The KSML project is available at: https://github.com/Axual/ksml

Understanding KSML Schemas

KSML provides two separate JSON schemas for different types of configuration files:

1. KSML Language Specification Schema

File: docs/ksml-language-spec.json
Validates: KSML definition files (e.g., processor.yaml, producer.yaml, pipeline.yaml)

This schema validates KSML stream processing definitions by ensuring:

  • Proper nesting and organization of streams, tables, functions, and pipelines
  • Valid property names for operations like transformValue, filter, aggregate, and join
  • Correct data types for each field (string, object, array, or boolean)
  • Required properties are present in each component
  • Pipeline operations and transformations follow proper formatting
Example KSML definition file
streams:
  input_stream:
    topic: tutorial_input
    keyType: string
    valueType: json
  output_stream:
    topic: filtered_data
    keyType: string
    valueType: json

functions:
  temperature_filtered:
    type: predicate
    expression: value.get('sensors', {}).get('temperature') > 20 and value.get('sensors', {}).get('humidity') < 80 and value.get('sensors', {}).get('location') == 'warehouse'
  log_message:
    type: forEach
    code: |
      log.info("Processed message: key={}, value={}", key, value)

pipelines:
  filtering_pipeline:
    from: input_stream
    via:
      - type: filter
        if: temperature_filtered
      - type: peek
        forEach:
          code: |
            log_message(key, value)
    to: output_stream

2. KSML Runner Configuration Schema

File: docs/ksml-runner-spec.json
Validates: KSML Runner configuration files (e.g., ksml-runner.yaml)

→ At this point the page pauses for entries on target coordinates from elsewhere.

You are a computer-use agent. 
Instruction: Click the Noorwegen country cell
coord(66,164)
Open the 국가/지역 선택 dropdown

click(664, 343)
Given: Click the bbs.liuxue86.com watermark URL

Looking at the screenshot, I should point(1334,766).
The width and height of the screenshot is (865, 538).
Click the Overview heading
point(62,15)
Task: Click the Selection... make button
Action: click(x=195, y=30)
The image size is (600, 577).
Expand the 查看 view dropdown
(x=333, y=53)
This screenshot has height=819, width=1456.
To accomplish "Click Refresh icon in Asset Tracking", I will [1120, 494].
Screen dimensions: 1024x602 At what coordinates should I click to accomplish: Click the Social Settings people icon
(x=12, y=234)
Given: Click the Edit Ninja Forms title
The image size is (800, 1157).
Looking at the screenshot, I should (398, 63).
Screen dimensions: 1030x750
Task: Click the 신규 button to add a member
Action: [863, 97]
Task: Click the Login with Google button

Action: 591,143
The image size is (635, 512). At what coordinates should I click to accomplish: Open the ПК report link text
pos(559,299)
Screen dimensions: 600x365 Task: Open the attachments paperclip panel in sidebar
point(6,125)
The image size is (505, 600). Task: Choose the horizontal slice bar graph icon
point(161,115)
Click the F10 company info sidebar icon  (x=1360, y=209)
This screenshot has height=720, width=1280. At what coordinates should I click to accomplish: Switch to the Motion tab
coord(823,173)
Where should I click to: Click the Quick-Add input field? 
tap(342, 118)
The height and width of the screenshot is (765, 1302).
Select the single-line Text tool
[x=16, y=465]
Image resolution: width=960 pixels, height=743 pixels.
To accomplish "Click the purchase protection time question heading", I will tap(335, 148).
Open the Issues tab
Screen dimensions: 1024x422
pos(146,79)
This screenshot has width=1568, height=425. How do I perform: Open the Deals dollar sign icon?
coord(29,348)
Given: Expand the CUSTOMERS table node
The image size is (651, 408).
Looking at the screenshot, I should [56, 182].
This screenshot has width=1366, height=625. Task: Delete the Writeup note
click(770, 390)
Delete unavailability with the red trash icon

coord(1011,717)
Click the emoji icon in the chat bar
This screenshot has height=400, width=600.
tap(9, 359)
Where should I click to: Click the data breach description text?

This schema validates the runner configuration that controls how KSML executes:

  • Bootstrap servers, application IDs, and Kafka consumer/producer settings
  • Definition file locations, storage directories, and feature toggles
  • Error handling strategies for consume, produce, and process operations
  • Prometheus metrics and REST API configuration for health checks and queries
  • Data format serializers and deserializers (Avro, JSON, Protobuf, etc.)
  • Connections to Confluent or Apicurio schema registry instances
  • Security permissions and sandboxing for Python function execution
Example KSML Runner configuration file
ksml:
  definitions:
    producer: producer-avro.yaml
    processor: processor-avro-transform.yaml
  schemaRegistries:
    my_schema_registry:
      config:
        schema.registry.url: http://schema-registry:8081/apis/ccompat/v7
  notations:
    avro:
      type: confluent_avro
      schemaRegistry: my_schema_registry
      config:
        normalize.schemas: true
        auto.register.schemas: true
  storageDirectory: /ksml/state
  createStorageDirectory: true

kafka:
  bootstrap.servers: broker:9093
  application.id: io.ksml.schema.registry.test
  security.protocol: PLAINTEXT
  acks: all

Schema Benefits

Using KSML schemas in your IDE provides:

  1. Immediate feedback on syntax errors and invalid configurations
  2. Smart suggestions for properties, operations, and valid values
  3. Inline help text explaining each field and operation as you type
  4. Verification that YAML structure is correct and required fields are present
  5. Early detection of configuration mistakes before deployment
  6. Type checking for strings, numbers, booleans, objects, and arrays
  7. Valid value suggestions for enumerated fields like error handlers (stopOnFail, continueOnFail, retryOnFail)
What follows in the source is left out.